Abstract: Multimodal person re-identification (Re-ID) aims to match pedestrian images across different modalities. However, most existing methods focus on limited cross-modal settings and fail to support arbitrary query-retrieval combinations, hindering practical deployment. We propose FlexiReID, a flexible framework that supports seven retrieval modes across four modalities: rgb, infrared, sketches, and text. FlexiReID introduces an adaptive mixture-of-experts (MoE) mechanism to dynamically integrate diverse modality features and a cross-modal query fusion module to enhance multimodal feature extraction. To facilitate comprehensive evaluation, we construct CIRS-PEDES, a unified dataset extending four popular Re-ID datasets to include all four modalities.
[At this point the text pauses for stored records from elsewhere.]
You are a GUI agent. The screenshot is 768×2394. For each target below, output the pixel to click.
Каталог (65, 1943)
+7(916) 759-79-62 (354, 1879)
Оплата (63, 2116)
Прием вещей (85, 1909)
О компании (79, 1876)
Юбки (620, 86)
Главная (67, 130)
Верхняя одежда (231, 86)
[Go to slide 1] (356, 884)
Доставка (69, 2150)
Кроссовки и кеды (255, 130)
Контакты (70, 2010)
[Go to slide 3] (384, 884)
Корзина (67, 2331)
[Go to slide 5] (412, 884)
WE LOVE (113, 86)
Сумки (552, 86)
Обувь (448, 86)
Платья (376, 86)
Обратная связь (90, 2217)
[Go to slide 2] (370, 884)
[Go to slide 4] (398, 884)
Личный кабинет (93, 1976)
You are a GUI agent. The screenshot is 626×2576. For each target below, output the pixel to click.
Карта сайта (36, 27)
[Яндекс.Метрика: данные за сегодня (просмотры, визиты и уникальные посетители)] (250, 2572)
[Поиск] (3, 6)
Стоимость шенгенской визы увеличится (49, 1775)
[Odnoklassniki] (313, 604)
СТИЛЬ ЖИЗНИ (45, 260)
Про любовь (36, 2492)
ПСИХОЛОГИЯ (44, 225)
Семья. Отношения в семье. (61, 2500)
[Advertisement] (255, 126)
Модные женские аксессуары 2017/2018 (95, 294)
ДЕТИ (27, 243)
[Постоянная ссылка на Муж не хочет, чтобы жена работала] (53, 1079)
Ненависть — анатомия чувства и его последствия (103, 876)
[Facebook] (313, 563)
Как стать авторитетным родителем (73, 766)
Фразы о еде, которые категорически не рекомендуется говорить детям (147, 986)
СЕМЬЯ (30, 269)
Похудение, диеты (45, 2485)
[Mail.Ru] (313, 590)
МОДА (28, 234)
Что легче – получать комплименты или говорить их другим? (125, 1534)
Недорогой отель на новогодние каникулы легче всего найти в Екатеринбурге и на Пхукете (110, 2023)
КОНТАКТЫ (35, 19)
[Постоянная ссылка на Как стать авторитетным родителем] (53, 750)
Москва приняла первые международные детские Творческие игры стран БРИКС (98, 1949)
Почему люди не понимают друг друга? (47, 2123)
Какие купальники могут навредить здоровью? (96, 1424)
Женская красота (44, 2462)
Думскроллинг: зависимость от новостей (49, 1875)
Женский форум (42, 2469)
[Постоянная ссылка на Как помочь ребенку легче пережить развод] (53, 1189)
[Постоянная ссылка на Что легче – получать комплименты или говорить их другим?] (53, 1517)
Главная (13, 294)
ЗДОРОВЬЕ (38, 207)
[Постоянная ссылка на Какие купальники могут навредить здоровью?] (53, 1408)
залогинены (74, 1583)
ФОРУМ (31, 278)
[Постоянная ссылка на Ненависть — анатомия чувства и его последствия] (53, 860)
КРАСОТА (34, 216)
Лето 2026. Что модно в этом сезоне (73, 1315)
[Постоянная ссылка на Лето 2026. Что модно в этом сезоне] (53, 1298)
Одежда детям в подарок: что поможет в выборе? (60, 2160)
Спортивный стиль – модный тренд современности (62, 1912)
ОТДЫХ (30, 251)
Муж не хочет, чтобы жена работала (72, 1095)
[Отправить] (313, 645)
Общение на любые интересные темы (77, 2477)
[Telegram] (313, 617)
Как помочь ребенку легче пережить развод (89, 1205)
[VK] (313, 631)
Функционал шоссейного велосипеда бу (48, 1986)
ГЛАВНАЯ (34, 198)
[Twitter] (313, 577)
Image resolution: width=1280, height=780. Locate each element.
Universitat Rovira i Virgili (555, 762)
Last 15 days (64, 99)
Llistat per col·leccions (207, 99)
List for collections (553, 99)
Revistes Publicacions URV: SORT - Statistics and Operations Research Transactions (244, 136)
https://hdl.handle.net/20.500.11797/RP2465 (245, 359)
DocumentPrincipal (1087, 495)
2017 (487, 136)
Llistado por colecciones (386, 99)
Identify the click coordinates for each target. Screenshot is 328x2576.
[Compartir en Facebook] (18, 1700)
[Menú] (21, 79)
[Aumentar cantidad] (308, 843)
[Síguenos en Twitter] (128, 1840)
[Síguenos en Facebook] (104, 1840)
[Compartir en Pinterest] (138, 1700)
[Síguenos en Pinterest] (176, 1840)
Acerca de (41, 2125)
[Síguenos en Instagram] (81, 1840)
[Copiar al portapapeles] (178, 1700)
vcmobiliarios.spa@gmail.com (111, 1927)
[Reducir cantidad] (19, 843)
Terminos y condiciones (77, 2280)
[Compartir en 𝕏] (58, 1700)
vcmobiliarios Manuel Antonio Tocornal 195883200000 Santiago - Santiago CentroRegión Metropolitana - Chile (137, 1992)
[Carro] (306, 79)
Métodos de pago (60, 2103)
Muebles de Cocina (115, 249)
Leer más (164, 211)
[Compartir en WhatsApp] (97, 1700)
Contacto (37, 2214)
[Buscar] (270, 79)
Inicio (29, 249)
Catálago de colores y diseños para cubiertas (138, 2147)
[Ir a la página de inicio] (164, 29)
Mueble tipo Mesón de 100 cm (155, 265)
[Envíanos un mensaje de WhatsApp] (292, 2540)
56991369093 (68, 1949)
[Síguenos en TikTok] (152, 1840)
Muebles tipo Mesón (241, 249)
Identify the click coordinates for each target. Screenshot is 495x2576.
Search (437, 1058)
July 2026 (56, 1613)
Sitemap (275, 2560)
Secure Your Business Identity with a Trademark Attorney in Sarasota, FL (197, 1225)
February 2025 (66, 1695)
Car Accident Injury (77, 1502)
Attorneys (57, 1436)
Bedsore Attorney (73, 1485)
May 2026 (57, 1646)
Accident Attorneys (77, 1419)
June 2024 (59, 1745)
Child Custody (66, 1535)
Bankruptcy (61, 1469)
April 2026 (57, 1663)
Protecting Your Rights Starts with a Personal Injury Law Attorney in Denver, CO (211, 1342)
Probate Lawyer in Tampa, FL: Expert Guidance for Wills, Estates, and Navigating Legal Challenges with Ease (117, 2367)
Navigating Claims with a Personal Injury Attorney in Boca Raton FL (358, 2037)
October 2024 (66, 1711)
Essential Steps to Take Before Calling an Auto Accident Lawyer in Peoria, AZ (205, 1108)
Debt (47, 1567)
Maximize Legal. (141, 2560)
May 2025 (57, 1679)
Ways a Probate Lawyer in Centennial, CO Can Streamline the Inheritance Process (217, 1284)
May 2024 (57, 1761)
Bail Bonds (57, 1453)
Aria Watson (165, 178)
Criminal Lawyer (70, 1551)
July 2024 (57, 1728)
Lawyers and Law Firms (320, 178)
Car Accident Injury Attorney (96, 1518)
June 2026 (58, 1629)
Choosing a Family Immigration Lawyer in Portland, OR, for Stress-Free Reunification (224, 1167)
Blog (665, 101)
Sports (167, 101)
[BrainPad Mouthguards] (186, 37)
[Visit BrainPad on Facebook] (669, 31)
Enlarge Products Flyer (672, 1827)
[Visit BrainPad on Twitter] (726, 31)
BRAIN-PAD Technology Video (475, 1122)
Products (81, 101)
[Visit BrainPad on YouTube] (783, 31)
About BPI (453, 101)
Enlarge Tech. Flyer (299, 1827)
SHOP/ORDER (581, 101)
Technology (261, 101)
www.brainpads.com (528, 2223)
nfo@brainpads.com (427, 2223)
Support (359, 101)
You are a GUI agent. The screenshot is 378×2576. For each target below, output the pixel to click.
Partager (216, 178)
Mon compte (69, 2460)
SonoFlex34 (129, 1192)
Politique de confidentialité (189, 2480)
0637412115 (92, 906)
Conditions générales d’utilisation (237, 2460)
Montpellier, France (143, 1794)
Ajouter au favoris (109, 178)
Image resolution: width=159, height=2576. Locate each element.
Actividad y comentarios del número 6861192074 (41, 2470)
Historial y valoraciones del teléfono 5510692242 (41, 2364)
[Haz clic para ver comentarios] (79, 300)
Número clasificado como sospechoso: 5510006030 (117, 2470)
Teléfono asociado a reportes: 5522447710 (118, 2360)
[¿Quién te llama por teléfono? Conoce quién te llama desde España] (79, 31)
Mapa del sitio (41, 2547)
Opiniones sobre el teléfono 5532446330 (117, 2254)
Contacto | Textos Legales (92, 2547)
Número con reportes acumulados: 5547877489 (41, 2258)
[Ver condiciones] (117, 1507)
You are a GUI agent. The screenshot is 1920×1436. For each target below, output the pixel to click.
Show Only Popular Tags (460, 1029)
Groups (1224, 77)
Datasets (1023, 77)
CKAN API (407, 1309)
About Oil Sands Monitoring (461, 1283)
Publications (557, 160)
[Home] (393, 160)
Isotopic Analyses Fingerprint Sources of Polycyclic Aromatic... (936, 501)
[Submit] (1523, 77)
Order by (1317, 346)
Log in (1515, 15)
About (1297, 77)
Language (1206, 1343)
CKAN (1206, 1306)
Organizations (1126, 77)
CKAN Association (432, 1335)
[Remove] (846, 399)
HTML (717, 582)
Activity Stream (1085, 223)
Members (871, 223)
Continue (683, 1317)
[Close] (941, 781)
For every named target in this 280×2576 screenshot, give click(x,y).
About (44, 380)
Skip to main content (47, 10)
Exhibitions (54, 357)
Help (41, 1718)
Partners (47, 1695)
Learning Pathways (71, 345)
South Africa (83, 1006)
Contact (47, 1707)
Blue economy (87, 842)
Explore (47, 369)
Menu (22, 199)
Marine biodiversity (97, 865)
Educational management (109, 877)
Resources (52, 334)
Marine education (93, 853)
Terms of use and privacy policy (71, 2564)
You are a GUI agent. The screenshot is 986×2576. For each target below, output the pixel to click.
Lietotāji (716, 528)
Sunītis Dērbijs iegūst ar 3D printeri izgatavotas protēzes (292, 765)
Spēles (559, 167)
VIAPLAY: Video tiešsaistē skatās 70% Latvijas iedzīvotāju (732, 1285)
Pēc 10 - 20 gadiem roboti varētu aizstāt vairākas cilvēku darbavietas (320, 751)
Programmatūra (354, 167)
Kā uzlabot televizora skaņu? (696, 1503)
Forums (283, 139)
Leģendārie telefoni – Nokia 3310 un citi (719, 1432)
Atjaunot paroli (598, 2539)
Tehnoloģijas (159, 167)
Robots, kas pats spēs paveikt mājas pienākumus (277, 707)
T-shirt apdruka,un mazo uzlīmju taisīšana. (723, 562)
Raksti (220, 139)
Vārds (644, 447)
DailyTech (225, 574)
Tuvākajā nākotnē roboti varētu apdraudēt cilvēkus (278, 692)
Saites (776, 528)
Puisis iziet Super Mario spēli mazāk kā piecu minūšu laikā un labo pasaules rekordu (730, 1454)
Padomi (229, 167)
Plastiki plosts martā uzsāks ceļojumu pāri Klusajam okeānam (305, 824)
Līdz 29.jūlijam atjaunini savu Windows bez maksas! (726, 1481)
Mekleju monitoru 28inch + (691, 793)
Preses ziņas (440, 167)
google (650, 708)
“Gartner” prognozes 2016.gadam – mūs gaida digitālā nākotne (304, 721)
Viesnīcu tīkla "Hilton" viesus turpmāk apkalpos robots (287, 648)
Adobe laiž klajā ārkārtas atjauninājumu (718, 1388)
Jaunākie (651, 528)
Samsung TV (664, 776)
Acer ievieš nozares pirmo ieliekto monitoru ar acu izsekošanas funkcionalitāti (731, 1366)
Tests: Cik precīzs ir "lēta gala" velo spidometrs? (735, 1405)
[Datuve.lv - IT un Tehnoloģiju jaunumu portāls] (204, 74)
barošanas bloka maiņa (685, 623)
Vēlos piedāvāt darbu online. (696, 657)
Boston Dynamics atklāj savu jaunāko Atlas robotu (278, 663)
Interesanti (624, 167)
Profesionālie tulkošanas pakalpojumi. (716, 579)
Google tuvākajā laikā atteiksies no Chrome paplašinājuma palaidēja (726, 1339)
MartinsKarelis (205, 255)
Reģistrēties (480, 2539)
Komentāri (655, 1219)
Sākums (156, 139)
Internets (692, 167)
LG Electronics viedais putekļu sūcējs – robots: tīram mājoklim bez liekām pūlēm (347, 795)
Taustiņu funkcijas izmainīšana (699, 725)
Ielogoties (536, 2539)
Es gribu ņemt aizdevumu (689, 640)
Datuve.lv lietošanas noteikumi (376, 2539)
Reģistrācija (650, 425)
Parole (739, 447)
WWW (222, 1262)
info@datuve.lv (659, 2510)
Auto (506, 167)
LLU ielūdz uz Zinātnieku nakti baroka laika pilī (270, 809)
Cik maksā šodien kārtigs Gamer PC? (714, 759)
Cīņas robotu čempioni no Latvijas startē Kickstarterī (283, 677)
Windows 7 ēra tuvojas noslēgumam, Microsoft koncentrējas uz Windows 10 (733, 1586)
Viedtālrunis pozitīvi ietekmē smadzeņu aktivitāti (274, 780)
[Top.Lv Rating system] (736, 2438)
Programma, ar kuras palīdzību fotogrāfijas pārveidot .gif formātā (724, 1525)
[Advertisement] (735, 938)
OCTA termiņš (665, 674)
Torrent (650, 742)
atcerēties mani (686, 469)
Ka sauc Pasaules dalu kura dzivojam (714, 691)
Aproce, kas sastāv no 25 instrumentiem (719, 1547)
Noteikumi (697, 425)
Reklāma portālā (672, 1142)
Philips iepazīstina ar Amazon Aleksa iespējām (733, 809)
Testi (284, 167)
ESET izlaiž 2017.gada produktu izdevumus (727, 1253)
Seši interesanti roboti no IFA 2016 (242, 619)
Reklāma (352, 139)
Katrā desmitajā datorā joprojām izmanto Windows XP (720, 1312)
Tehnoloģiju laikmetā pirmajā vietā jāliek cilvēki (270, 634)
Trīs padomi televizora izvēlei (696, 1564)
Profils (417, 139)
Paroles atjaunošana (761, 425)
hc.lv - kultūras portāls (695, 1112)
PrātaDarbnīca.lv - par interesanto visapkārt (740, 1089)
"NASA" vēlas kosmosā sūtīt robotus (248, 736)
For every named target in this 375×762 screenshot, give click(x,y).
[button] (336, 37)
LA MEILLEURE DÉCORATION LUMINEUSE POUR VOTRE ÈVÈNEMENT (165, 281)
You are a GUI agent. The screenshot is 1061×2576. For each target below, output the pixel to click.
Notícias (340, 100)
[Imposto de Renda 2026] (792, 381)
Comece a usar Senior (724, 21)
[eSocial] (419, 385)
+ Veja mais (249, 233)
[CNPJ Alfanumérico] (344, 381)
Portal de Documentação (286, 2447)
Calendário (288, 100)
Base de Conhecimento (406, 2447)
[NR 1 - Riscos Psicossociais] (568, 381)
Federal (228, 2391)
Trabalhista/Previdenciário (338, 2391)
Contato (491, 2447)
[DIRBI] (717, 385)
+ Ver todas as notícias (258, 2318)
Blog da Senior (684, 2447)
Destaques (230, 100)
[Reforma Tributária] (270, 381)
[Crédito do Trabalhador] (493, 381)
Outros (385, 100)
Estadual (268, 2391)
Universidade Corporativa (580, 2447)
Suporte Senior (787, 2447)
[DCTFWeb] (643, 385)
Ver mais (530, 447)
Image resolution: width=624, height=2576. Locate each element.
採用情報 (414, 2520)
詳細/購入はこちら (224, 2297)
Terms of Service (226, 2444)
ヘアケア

Extensive experiments demonstrate that FlexiReID achieves state-of-the-art performance and offers strong generalization in complex scenarios.
Authors (8)
Zhen Sun
Lei Tan
Yunhang Shen
Chengmao Cai
Xing Sun
Pingyang Dai
+2 more
Submitted
October 17, 2025
arXiv Category
cs.CV
arXiv PDF

Key Contributions

FlexiReID is a flexible framework for multimodal person re-identification that supports arbitrary query-retrieval combinations across RGB, infrared, sketches, and text modalities. It utilizes an adaptive MoE mechanism and a cross-modal query fusion module, achieving state-of-the-art performance and strong generalization.

Business Value

Enhances security and surveillance capabilities by enabling accurate identification of individuals across different sensor types and even textual descriptions, improving operational efficiency.